CrossCountry Mortgage
- Type: Private
- Industry: Mortgage lending Financial services
- Founded: 2003; 23 years ago
- Founder: Ron Leonhardt
- Headquarters: Cleveland, Ohio, United States
- Area served: United States
- Key people: Ron Leonhardt (CEO)
- Products: Residential mortgage loans
- Services: Loan origination, servicing, non-QM investments
- Subsidiaries: Valere Financial CrossCountry Capital RoundPoint Mortgage Servicing LLC
- Website: ccm.com

= CrossCountry Mortgage =

American nonbank retail mortgage lender

CrossCountry Mortgage (CCM) is a privately owned nonbank retail mortgage lender headquartered in Cleveland, Ohio. It is among the largest retail mortgage lenders in the United States by loan volume.

==History==
CrossCountry Mortgage was founded in Cleveland in 2003 by Ron Leonhardt as a mortgage brokerage.
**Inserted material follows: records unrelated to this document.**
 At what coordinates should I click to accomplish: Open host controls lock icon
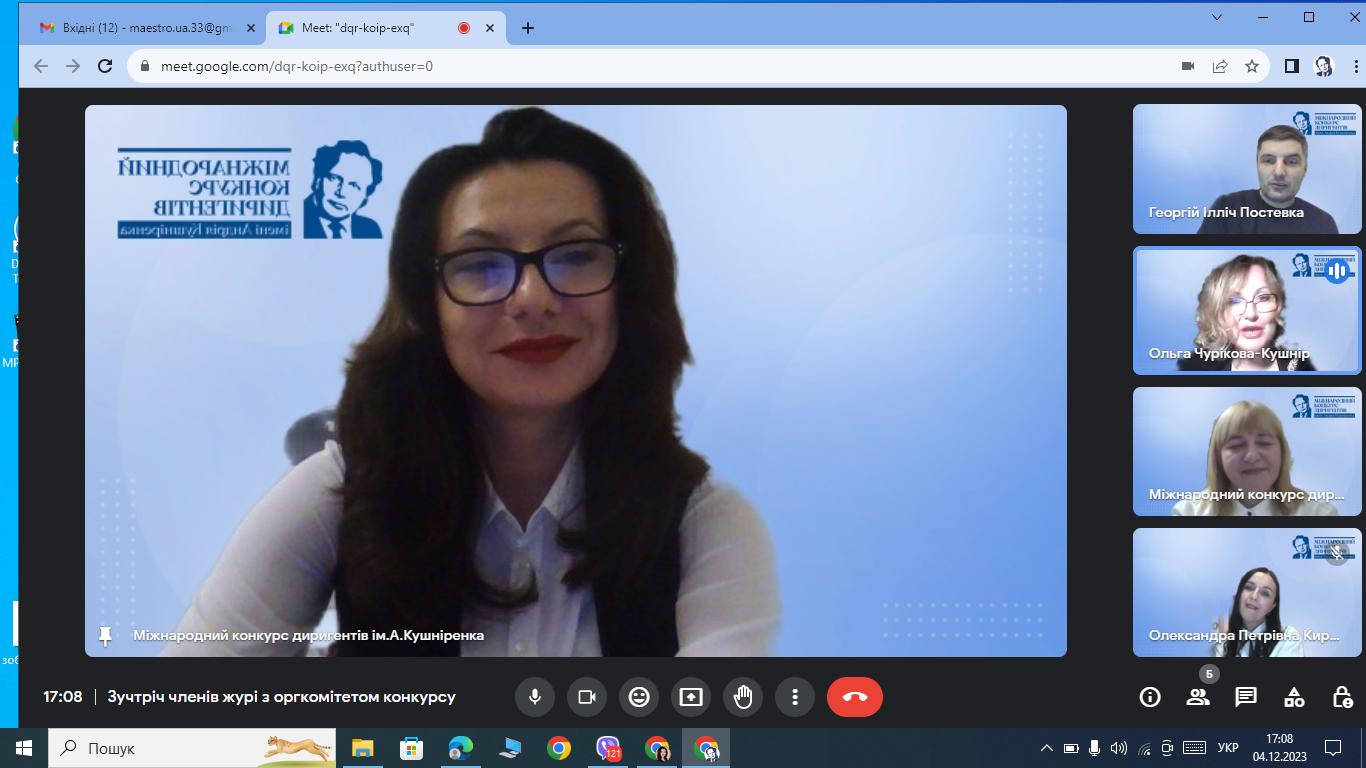[x=1342, y=697]

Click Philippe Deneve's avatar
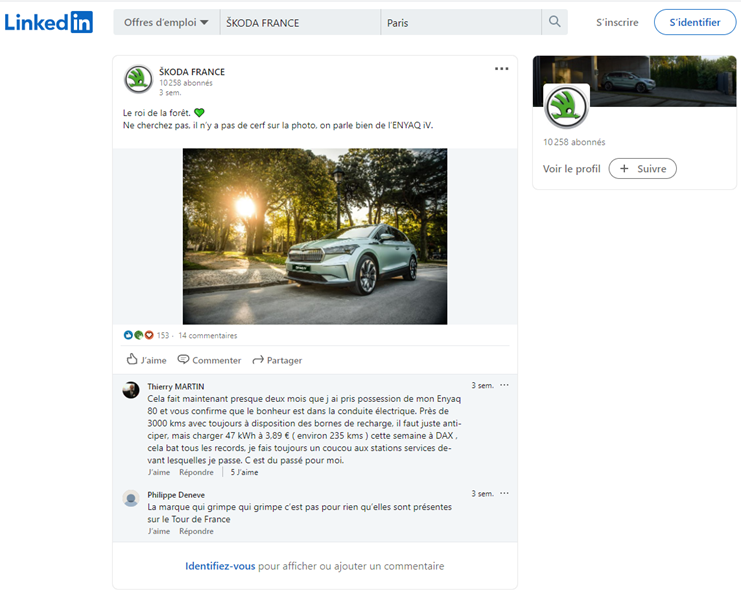point(131,498)
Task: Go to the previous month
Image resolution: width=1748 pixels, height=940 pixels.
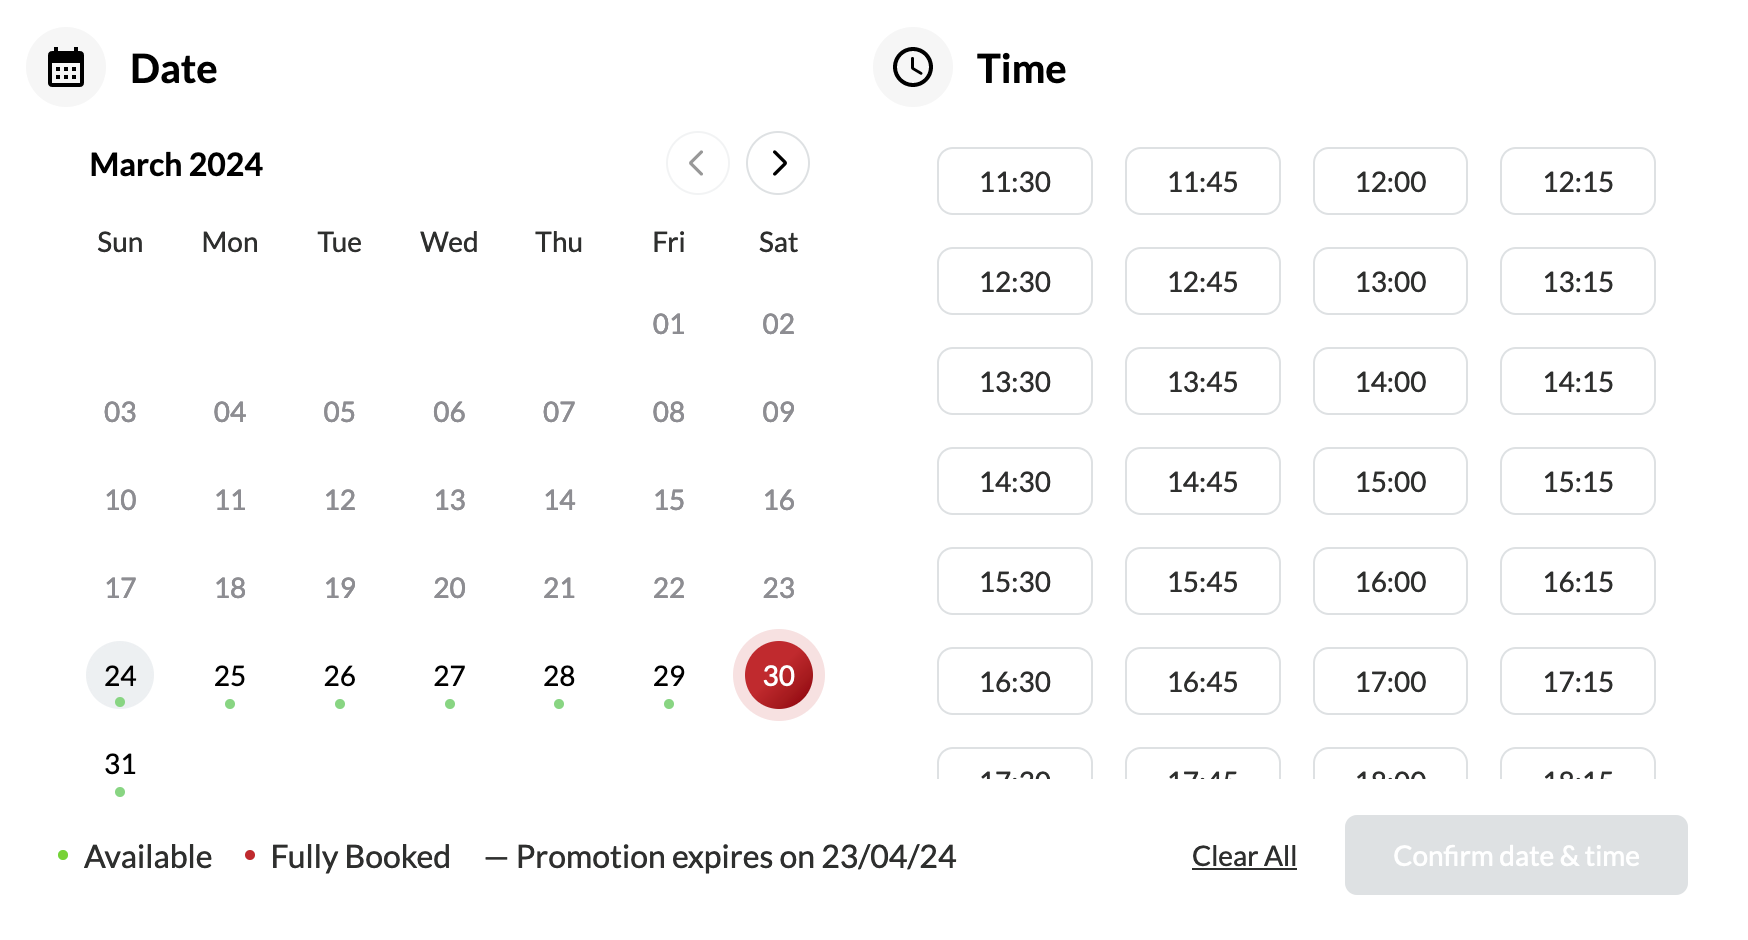Action: pyautogui.click(x=697, y=163)
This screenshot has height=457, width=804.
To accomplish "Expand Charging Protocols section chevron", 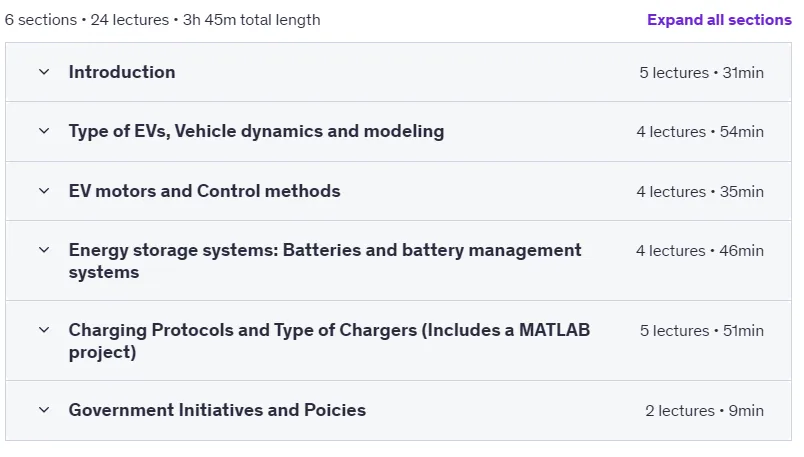I will pos(44,330).
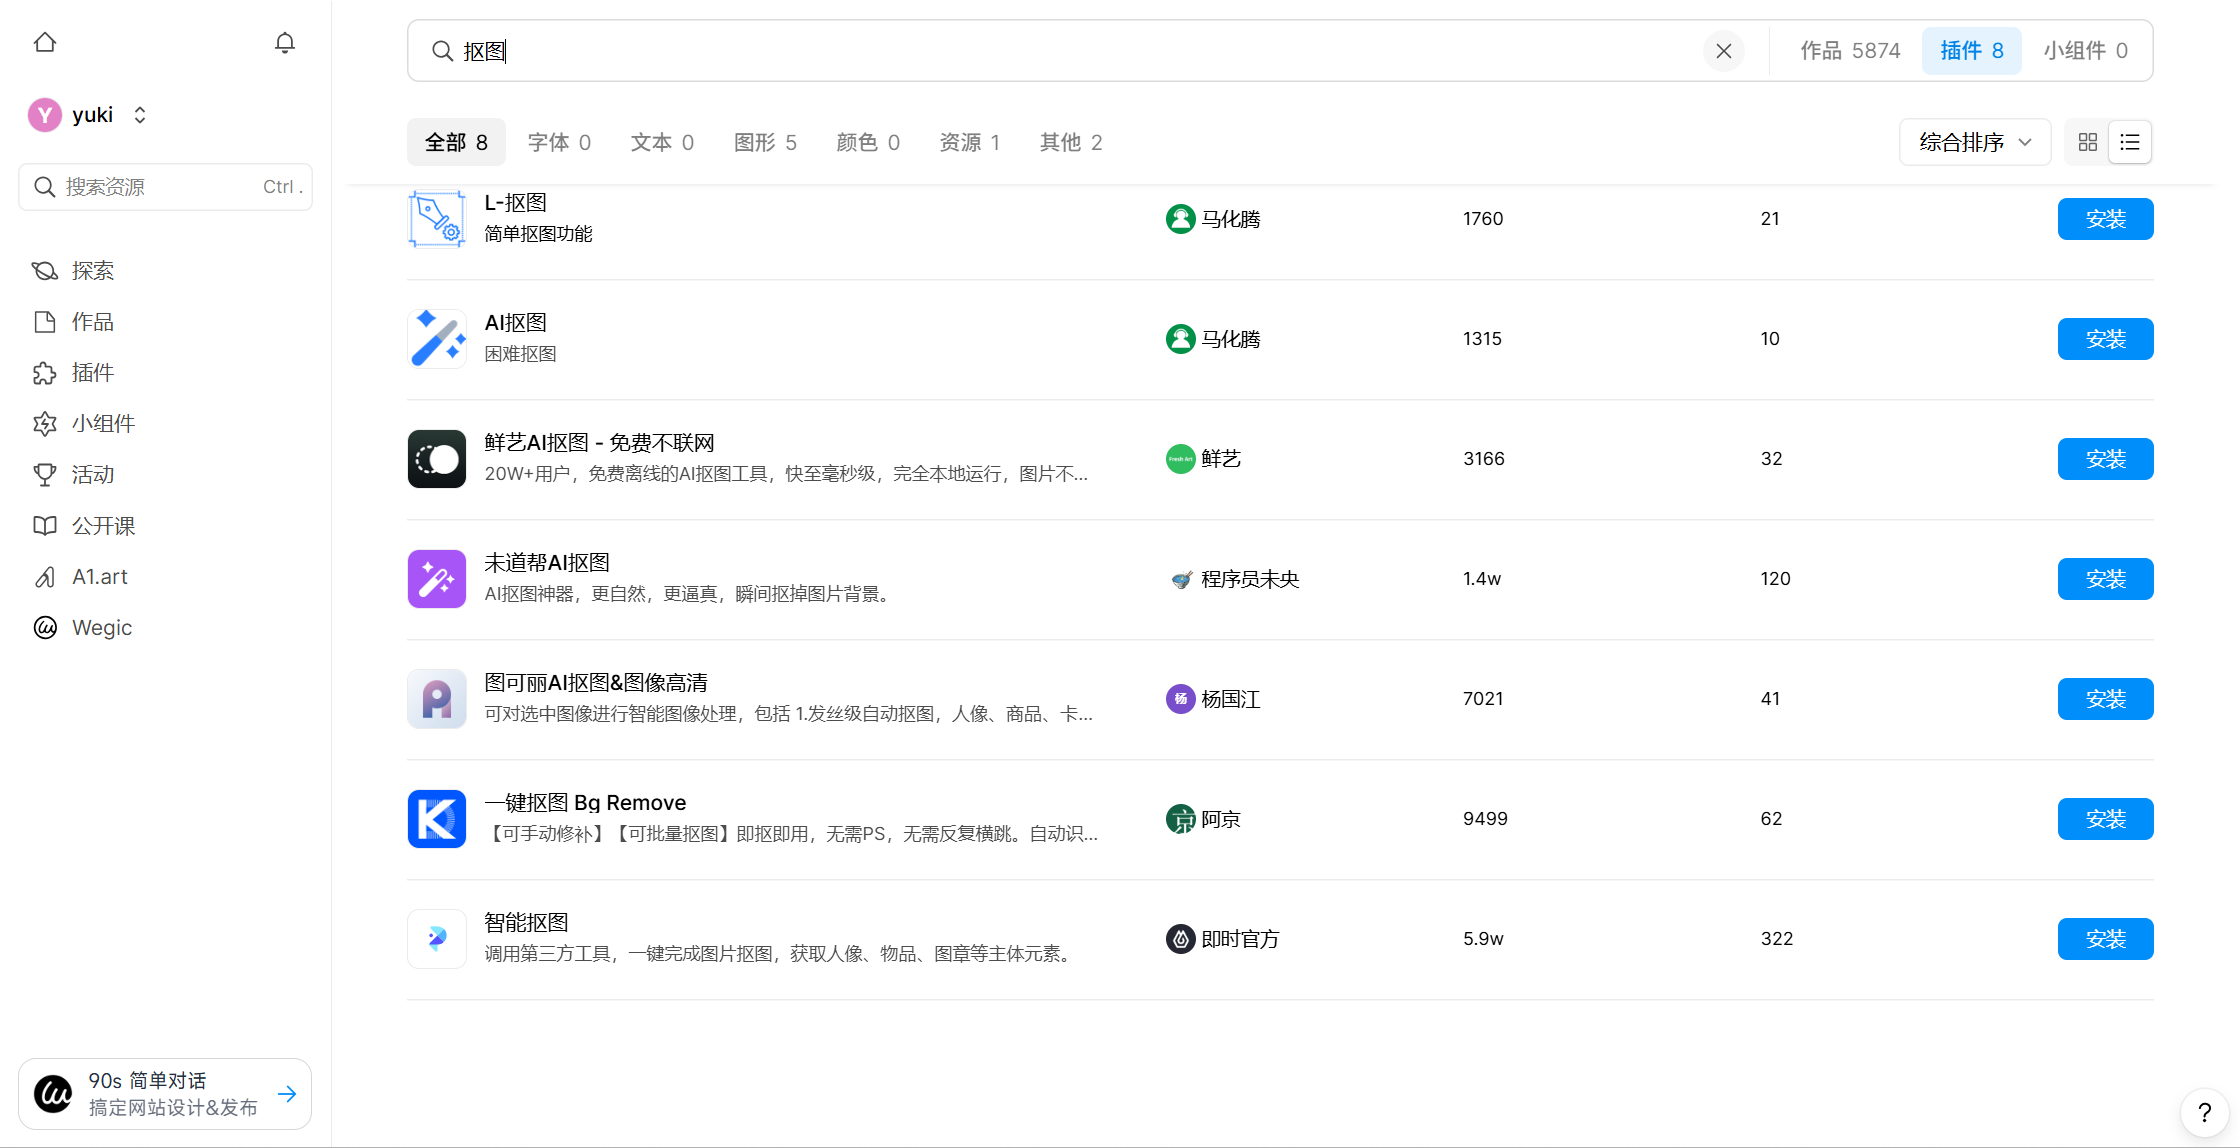
Task: Open notifications bell icon
Action: [x=285, y=43]
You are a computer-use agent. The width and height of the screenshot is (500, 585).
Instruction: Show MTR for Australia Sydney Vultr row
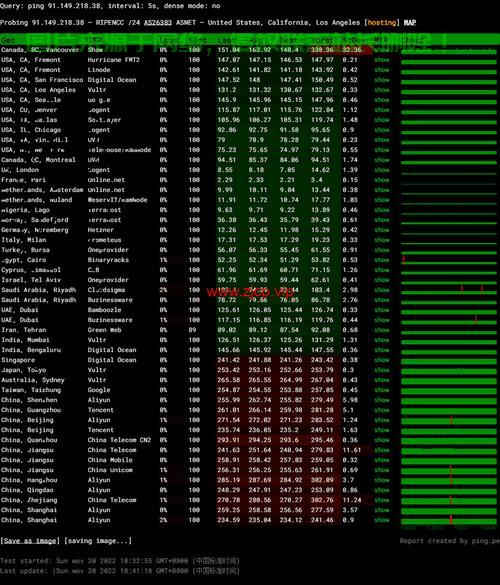382,380
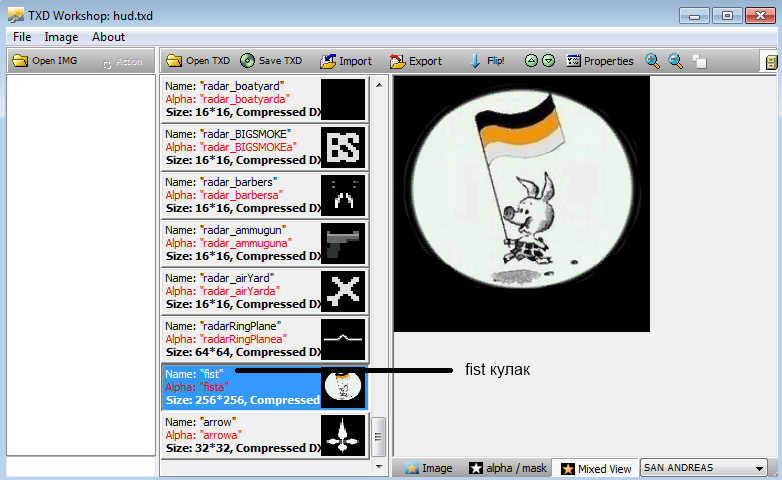Click the Open IMG toolbar button

click(x=46, y=61)
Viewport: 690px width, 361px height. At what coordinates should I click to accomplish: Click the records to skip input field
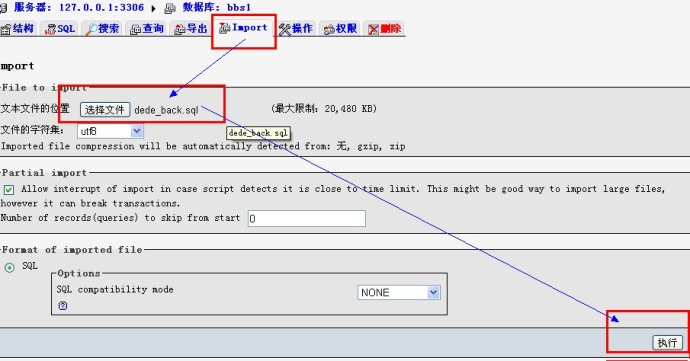[307, 218]
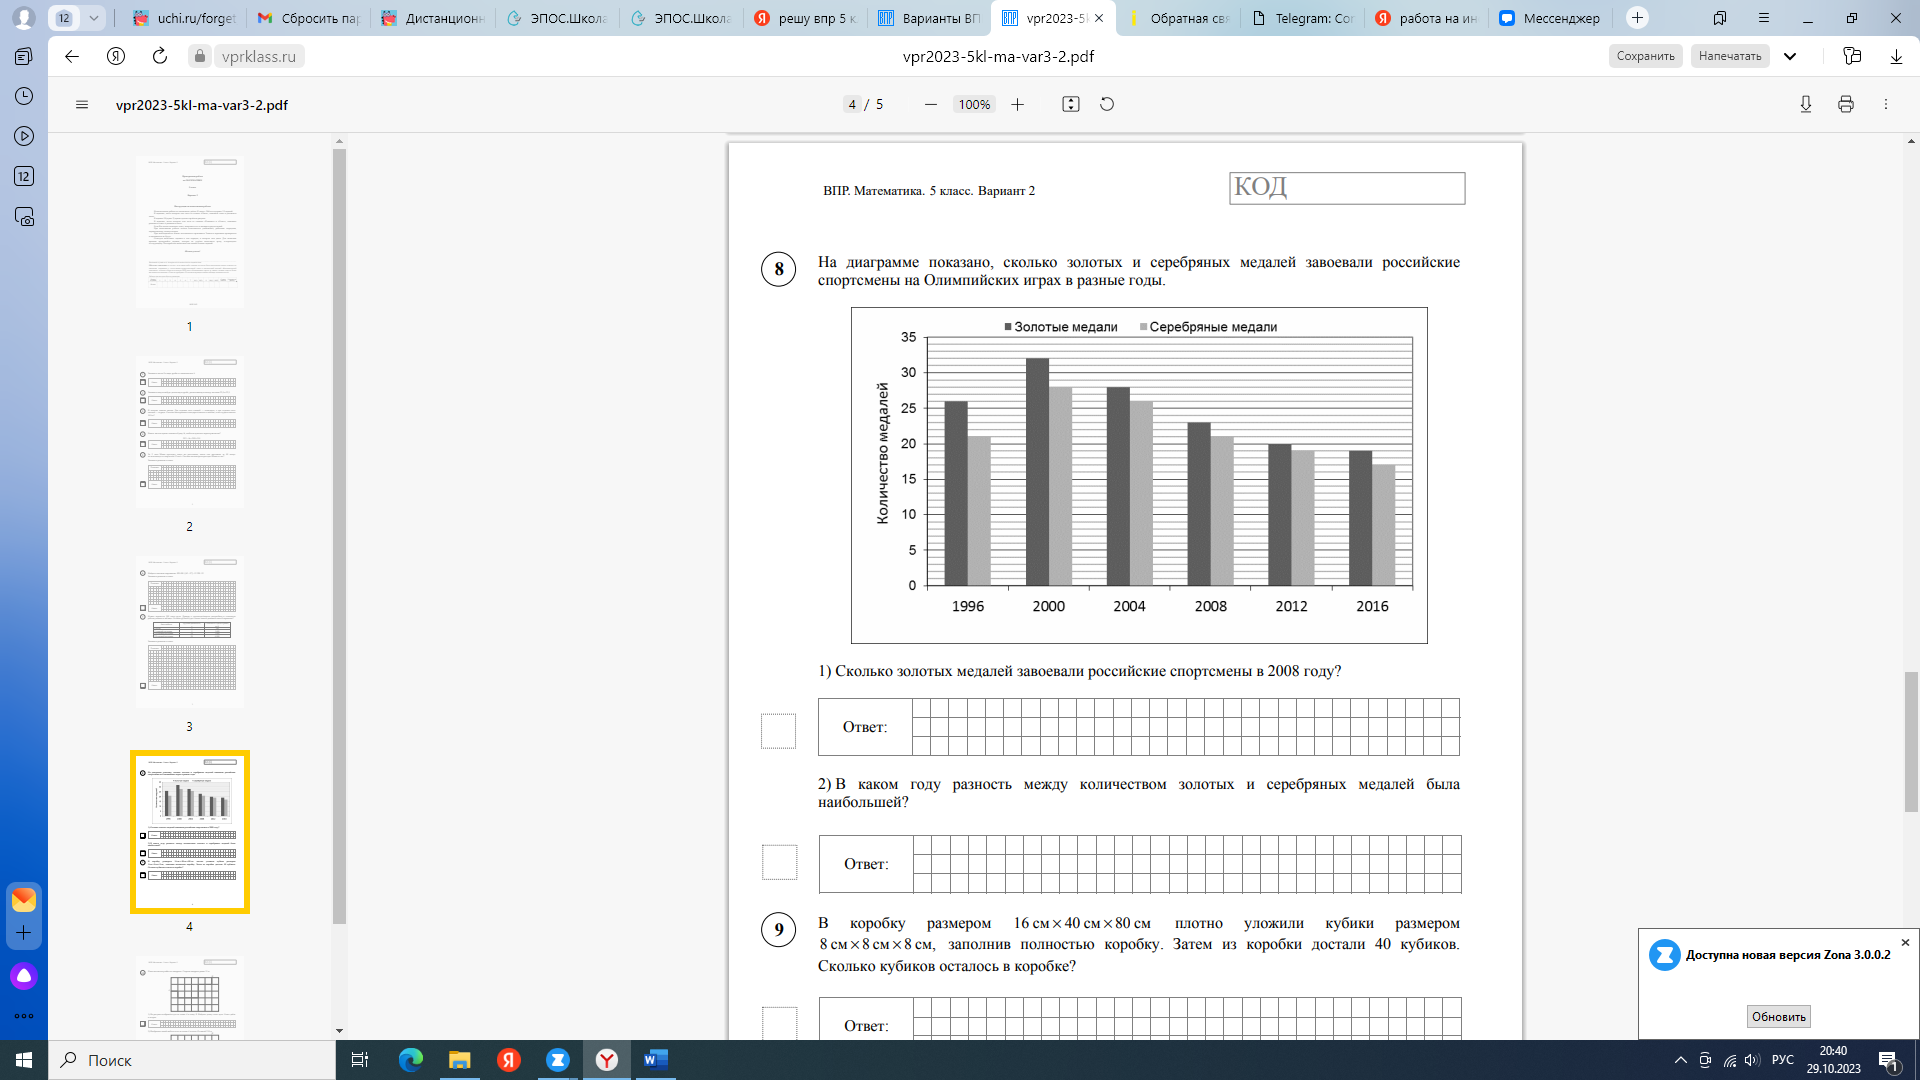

In 2012, it became an approved seller and servicer for Fannie Mae, Freddie Mac, and Ginnie Mae and expanded its offerings to include conventional, jumbo, FHA, VA, and USDA loans.

CCM expanded through several acquisitions beginning in the late 2010s. In October 2018, Chicago-based bemortgage, a division of Bridgeview Bank Group, became a division of CCM. In March 2019, it acquired Chicago-based PERL Mortgage, which operated 60 branches in 18 states. Later that year, it acquired GMH Mortgage.

In May 2020, CCM acquired the assets of First Choice Loan Services, a New Jersey-based residential mortgage lender that operated the mortgage program for Costco members. Costco discontinued the program in 2022.

In January 2021, the Ohio Tax Credit Authority approved an eight-year job-creation tax credit connected to CCM's planned relocation from Brecksville to Cleveland. The company broke ground in June 2021 on a $46 million, 168,000-square-foot corporate campus in Cleveland's Superior Arts District.

In July 2021, CCM entered a long-term partnership with the Cleveland Browns that included naming rights to the team's training and administrative complex in Berea, renamed the CrossCountry Mortgage Campus.

In November 2021, funds managed by Ares Management and the Caisse de dépôt et placement du Québec led a $400 million loan facility for CCM. In April 2022, it acquired LendUS, an Alamo, California-based retail lender that had originated approximately $7 billion in loans during 2021 through about 350 loan officers and 100 branches. Later in 2022, CrossCountry acquired the retail lending business of Atlanta-based Angel Oak Home Loans.

In January 2024, CCM completed its acquisition of AmCap Home Loans, a privately held retail lender headquartered in Houston and expanded its presence in Texas.

In September 2025, CrossCountry HoldCo expanded its asset-management arm, CrossCountry Capital, through partnerships with an Ares Alternative Credit fund and Hildene Capital Management. The partnerships secured more than $1 billion in equity commitments for additional non-qualified mortgage investments.

In March 2026, CCM agreed to acquire Summit Funding, a Sacramento-based mortgage banker and servicer founded in 1995. Later that month, it entered a definitive agreement to acquire Two Harbors Investment Corp., a real estate investment trust whose subsidiary, RoundPoint Mortgage Servicing, is a major servicer of conventional mortgages. Two Harbors shareholders approved the merger in July 2026.

CCM is also the sponsor of CrossCountry Mortgage Forest Home, which is expected to open in 2026.

==Operations==
CrossCountry Mortgage is licensed in all 50 states, the District of Columbia, and Puerto Rico and operates more than 1,000 branches. It is a direct lender and an approved seller and servicer for Fannie Mae, Freddie Mac, and Ginnie Mae. Its third-party origination and mortgage investment division operates under the Valere Financial name.

CrossCountry Capital, established in 2022, operates a non-agency securitization platform under the CROSS shelf and manages more than $7 billion in loans in partnership with Hildene Capital Management.